Only lines containing the word "computer" are needed; pull them out of the material.
----------------
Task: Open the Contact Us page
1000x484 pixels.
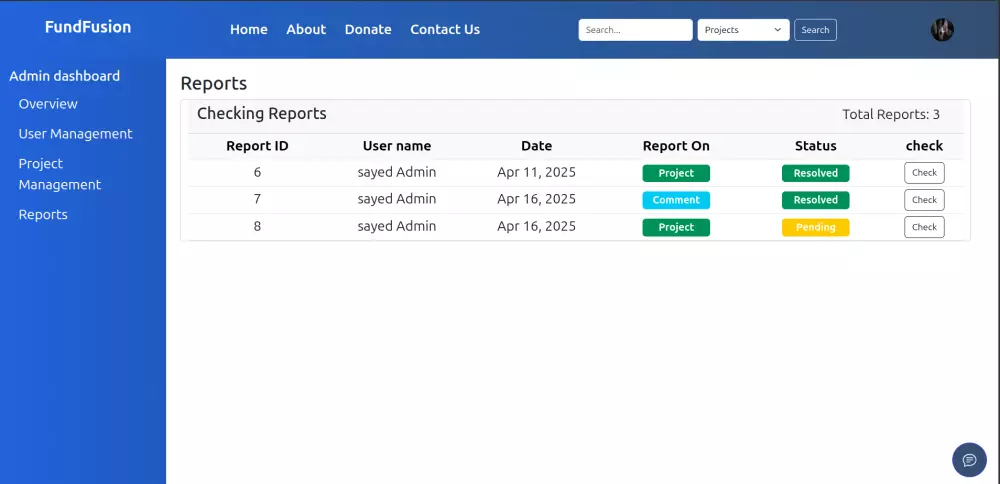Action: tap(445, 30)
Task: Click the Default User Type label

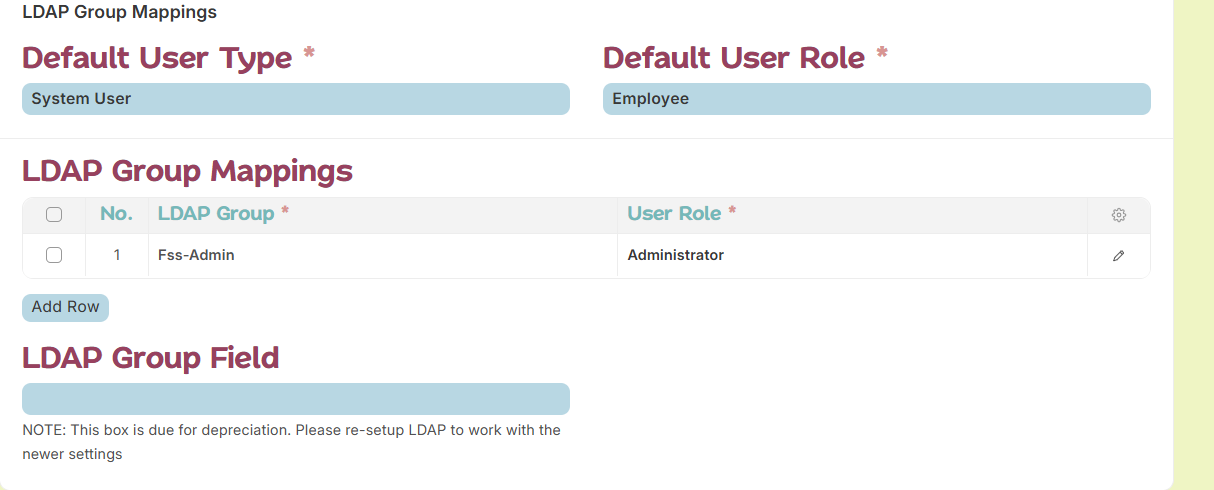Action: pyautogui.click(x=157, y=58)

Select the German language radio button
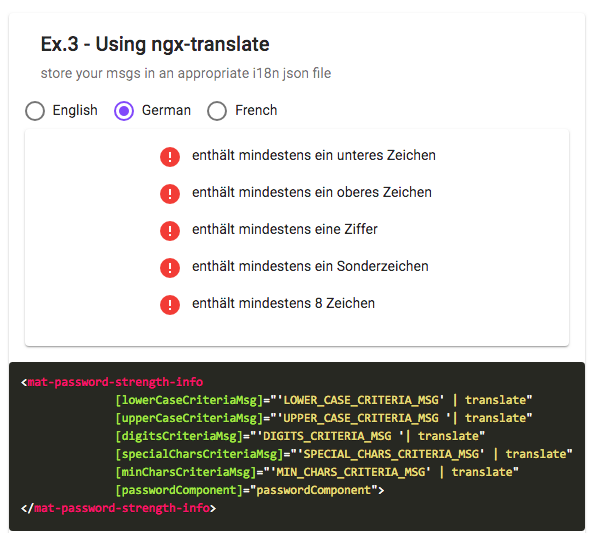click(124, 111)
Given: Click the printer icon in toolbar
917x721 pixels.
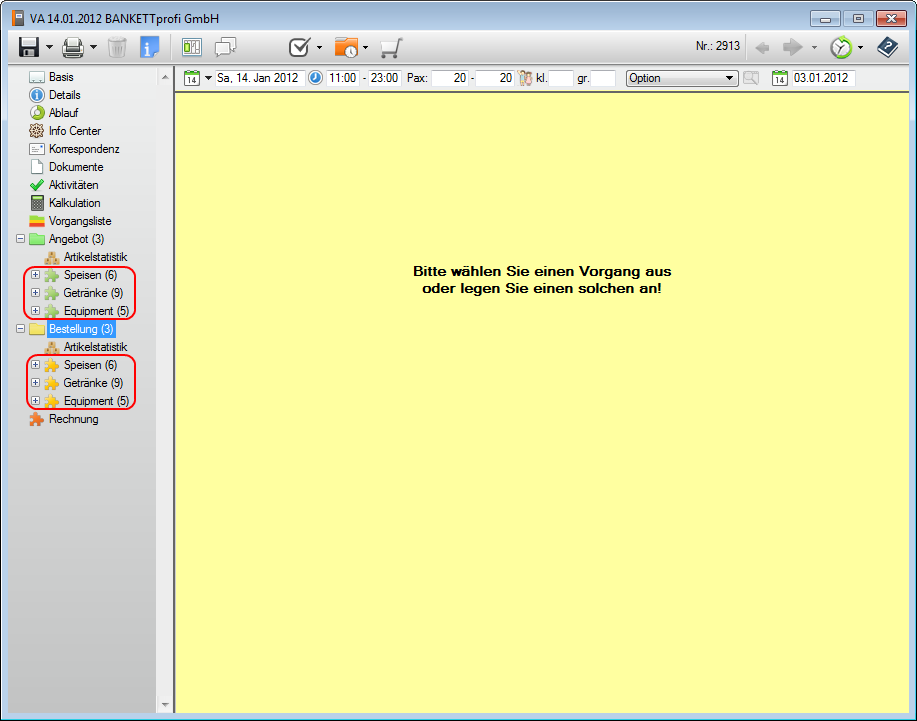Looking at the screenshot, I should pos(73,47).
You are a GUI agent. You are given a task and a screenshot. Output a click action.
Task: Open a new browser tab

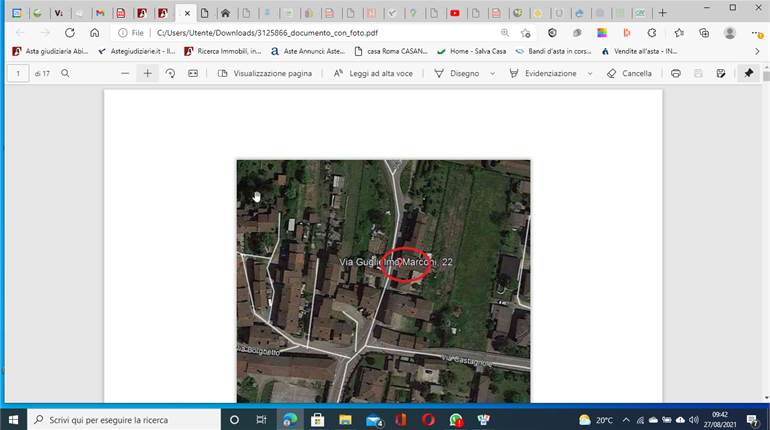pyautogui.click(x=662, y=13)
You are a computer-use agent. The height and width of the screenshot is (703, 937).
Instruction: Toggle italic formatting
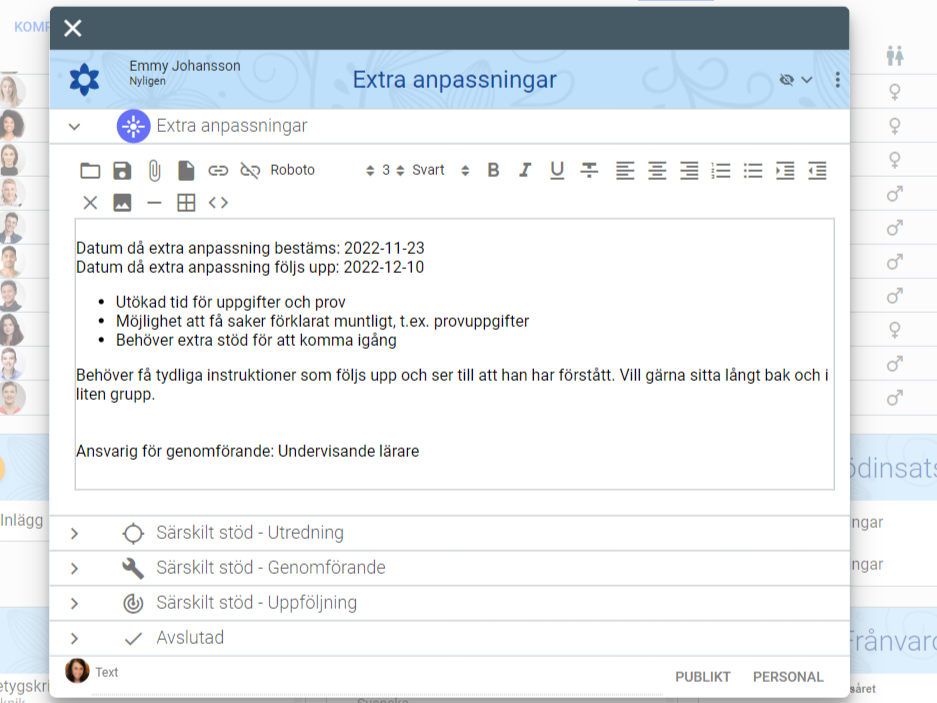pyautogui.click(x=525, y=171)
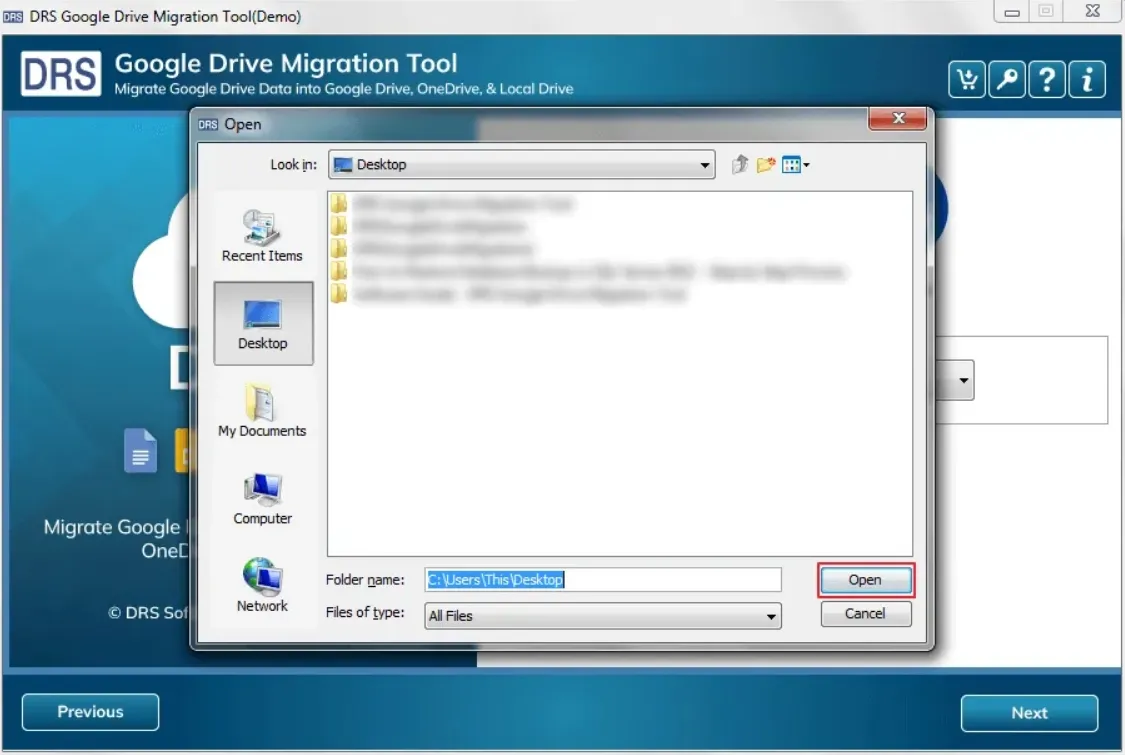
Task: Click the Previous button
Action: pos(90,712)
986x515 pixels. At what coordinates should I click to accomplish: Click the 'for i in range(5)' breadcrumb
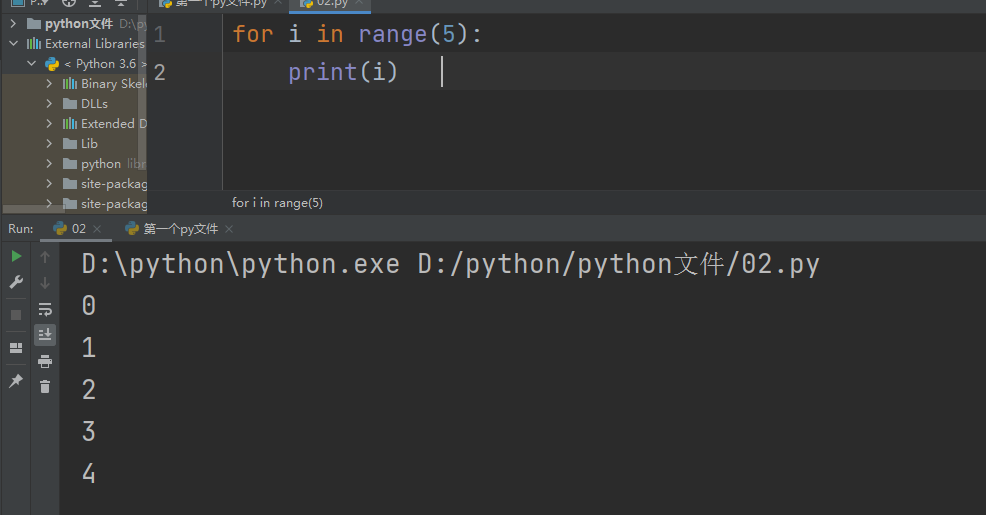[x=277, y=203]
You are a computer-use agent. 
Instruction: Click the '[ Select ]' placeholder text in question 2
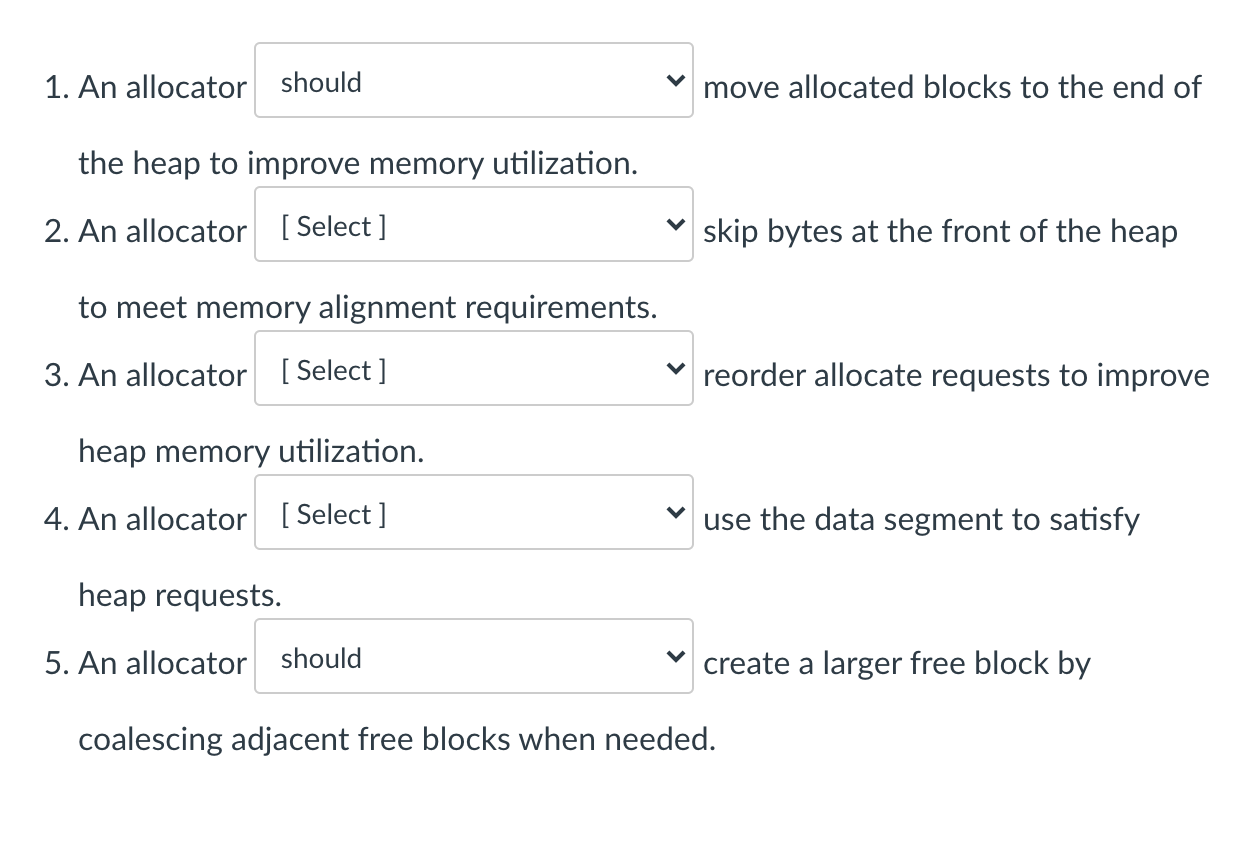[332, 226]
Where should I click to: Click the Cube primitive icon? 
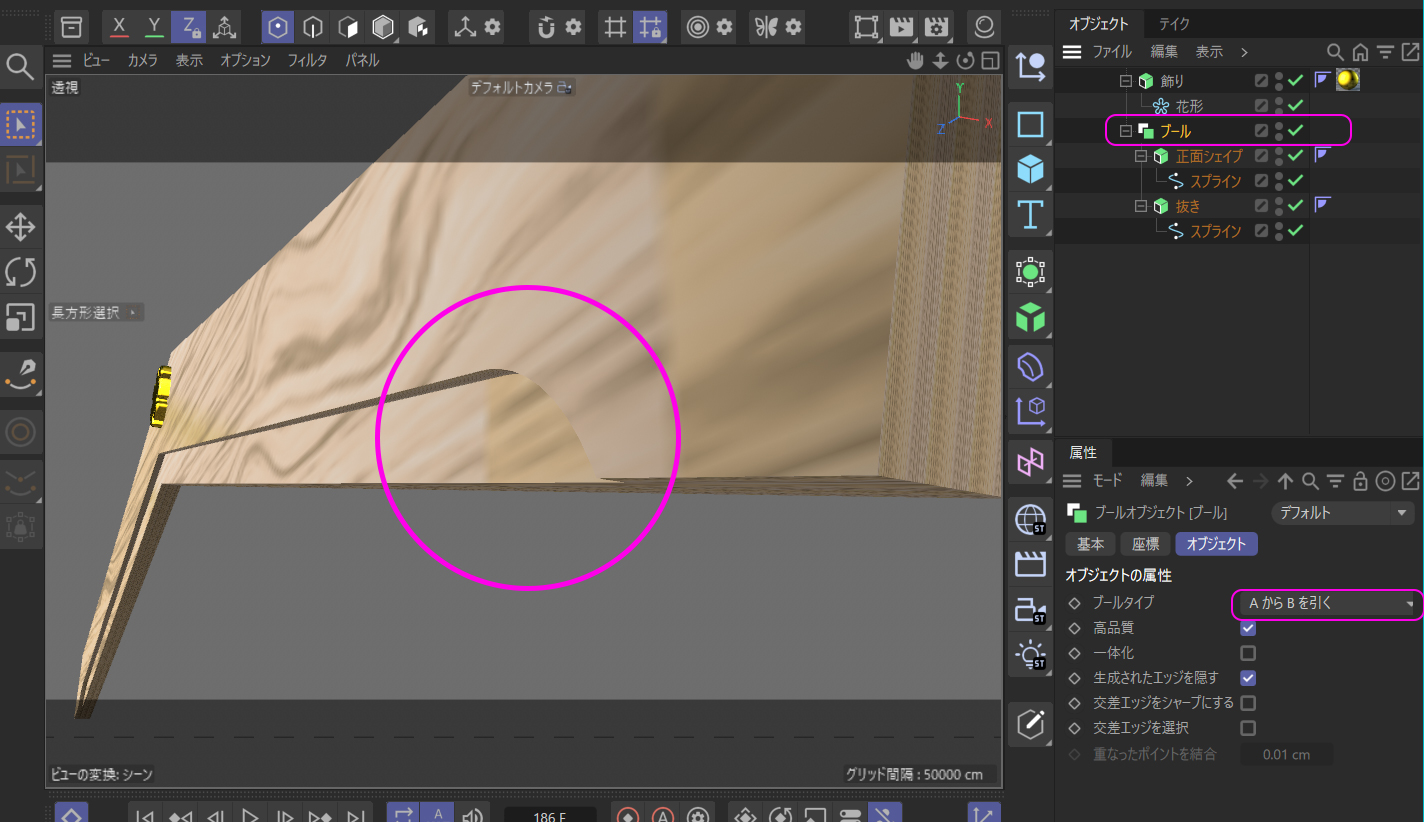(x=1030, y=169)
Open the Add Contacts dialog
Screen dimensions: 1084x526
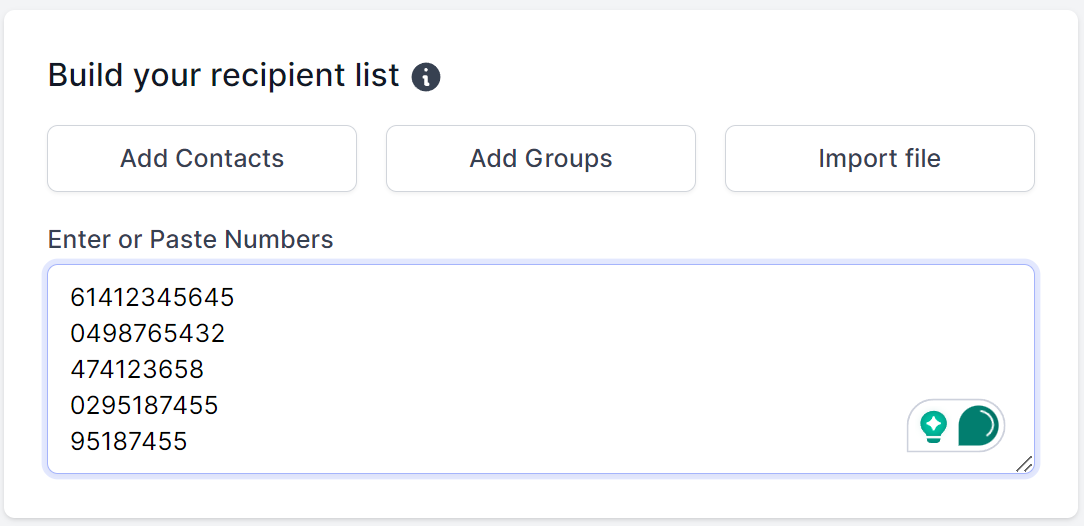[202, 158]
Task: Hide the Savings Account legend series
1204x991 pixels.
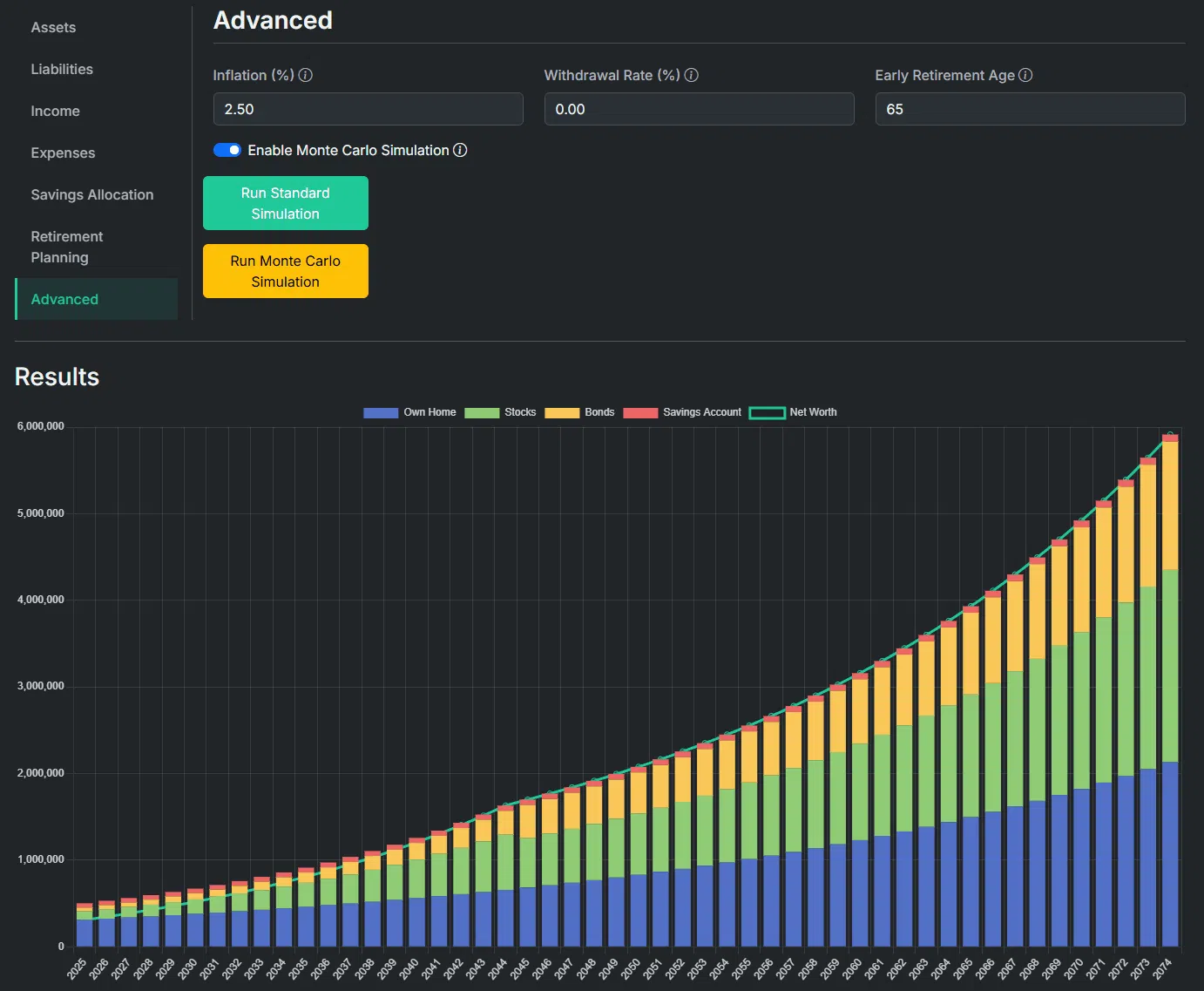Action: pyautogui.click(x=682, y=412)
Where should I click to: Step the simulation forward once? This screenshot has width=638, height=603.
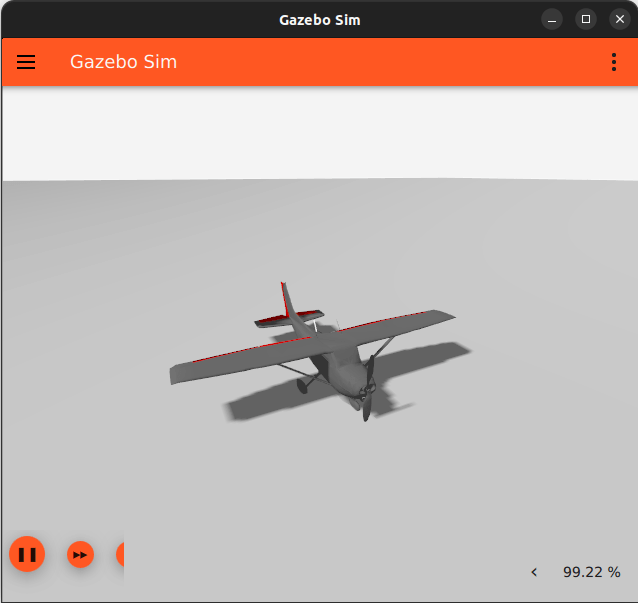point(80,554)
----------------
● **RESPONSE**
You are a computer-use agent. The height and width of the screenshot is (703, 937).
You are a computer-use agent. 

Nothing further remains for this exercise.